In a further indication of the extent to which the US is seeking to ensnare India in its Asian strategy, the main communique said, “Building on ongoing consultations between India and the United States on East Asia, Central Asia and West Asia, and the trilateral dialogue mechanisms with Afghanistan and Japan respectively, the Leaders agreed to expand their consultations to include a dialogue on the Indian Ocean Region.” They also agreed that the US and India will cooperate in working with ASEAN—an agreement expressing their countries’ respective priorities. India is anxious to expand economic ties with fast-growing Southeast Asia, while the US is looking to India to assist it in combating Chinese influence there.
The joint communique committed India and the US to quickly concluding “a high-standard Bilateral Investment Treaty that will foster openness to investment, transparency and predictability”—a longstanding US demand. In a further attempt to placate Washington, the Congress government let it be known in the run-up to Singh’s meeting with Obama that it is working to exempt US energy companies from a nuclear liability law—even if this means flouting legislation recently adopted by India’s parliament.
The Obama administration, meanwhile, gave India backing in its dealings with archrival Pakistan. In their joint statement Obama lent support to India’s demand that Islamabad cease all logistical support for the anti-Indian insurgency in Jammu and Kashmir and other anti-Indian Islamacist militias. Washington also gave a strong endorsement of India’s involvement in Afghanistan, long a major arena of its rivalry with Pakistan. After a reference to India’s “partnership” with the US-imposed government in Kabul, the US-Indian communique said both India and the US will remain active in Afghanistan for the next decade.
New Delhi has pursued ever-closer ties with Washington, even while privately expressing concerns about the legality and explosive global implications of the series of wars the US has unleashed on the peoples of North Africa and the Middle East. Washington’s abrupt pullback from an immediate war on Syria made it possible for Singh and Obama to paper over their differences over Syria and Iran. The communique made only a terse reference to the two countries that have been in US crosshairs, calling for “diplomacy to resolve outstanding issues relating to Iran’s nuclear program” and “deploring” the use of chemical weapons in Syria but not repeating the White House’s lies about their deployment by the Assad regime.
In the days immediately prior to the Obama-Singh meeting, there were further exposures of massive surveillance of India politicians, government officials and diplomats by the US National Security Agency. While such revelations caused the Brazilian president to cancel a meeting with Obama, India’s government was desperate to downplay the significance of these revelations so as not to disrupt India’s partnership with US imperialism.
Commenting on this turn of events, the Hindu noted, “In the face of relentless American demands, the Indian government has yielded ground across a wide range of issues, from civil nuclear energy, the Montreal Protocol, and greater intellectual property protection, to defence purchases, NATO’s intervention in Libya, and sanctions on Iran.
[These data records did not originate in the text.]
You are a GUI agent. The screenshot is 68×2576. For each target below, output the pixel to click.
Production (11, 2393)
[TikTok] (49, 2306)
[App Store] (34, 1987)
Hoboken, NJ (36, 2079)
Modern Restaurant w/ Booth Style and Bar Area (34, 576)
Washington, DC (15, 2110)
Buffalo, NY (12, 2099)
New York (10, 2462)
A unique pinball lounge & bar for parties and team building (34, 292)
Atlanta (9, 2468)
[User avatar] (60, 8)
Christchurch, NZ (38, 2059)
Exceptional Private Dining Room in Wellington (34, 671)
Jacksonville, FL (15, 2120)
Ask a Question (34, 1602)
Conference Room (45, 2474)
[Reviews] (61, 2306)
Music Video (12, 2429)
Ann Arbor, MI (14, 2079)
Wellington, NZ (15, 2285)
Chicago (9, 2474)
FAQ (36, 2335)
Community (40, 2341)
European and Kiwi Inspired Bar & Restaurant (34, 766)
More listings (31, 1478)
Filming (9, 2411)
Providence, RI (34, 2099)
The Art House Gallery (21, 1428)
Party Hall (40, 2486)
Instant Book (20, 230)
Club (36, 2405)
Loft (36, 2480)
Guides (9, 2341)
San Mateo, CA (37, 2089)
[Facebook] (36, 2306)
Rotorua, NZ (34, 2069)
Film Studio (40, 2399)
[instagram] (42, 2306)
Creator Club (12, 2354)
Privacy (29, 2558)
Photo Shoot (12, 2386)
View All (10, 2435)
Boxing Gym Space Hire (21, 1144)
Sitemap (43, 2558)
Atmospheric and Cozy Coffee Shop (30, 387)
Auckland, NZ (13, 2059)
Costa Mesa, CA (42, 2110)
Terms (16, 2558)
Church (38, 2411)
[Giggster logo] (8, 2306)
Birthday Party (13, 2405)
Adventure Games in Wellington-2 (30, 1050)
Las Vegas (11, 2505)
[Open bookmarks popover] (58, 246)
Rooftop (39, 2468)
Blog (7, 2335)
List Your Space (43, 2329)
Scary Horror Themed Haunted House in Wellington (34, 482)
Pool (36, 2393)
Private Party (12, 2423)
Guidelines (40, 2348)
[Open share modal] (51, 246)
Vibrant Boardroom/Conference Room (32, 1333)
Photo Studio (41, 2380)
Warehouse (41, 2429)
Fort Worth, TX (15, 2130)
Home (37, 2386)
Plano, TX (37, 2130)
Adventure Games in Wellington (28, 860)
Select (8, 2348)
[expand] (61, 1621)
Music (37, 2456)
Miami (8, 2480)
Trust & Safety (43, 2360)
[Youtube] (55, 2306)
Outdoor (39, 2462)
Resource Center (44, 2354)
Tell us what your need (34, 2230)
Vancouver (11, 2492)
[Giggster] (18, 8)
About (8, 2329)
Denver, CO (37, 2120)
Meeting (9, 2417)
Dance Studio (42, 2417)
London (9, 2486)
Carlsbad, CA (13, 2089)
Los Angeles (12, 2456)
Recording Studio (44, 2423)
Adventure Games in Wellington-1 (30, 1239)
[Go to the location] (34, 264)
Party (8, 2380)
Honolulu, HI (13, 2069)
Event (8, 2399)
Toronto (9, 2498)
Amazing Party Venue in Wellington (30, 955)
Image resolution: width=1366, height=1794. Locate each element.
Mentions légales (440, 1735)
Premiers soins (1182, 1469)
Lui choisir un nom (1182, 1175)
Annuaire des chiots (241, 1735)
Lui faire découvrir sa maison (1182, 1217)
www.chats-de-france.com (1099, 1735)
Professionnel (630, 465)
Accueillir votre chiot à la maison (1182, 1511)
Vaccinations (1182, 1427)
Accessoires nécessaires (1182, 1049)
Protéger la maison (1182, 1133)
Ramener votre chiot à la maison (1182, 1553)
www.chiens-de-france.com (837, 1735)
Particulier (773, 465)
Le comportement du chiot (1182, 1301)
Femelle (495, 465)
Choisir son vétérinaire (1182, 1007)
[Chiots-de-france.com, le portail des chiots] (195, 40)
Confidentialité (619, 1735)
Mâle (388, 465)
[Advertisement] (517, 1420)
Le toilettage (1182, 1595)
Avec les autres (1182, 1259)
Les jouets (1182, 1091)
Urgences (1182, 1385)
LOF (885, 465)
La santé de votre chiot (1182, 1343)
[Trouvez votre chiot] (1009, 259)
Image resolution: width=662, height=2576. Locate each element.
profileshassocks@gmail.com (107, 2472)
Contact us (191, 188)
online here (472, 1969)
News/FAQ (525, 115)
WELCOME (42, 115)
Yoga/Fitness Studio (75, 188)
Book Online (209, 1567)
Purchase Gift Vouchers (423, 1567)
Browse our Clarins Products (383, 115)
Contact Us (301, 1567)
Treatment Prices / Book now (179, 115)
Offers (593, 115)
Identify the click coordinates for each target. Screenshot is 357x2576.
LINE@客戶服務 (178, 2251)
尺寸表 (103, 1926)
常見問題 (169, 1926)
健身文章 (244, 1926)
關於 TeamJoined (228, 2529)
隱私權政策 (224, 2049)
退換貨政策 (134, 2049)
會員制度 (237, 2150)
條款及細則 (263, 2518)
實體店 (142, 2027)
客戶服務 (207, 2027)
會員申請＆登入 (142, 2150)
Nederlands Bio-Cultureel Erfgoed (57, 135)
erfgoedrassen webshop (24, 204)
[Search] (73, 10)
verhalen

In return, Washington has only intensified its effort to spy on India, suggesting this relationship is a one-way street.”
This, however, is very much a minority view within the Indian bourgeoisie. Facing a deepening economic crisis and mounting opposition from the working class, the Indian ruling class is eagerly entering into US imperialism’s embrace, thereby throwing fuel onto its own geopolitical conflicts with China and Pakistan and stoking Washington’s global predatory ambitions.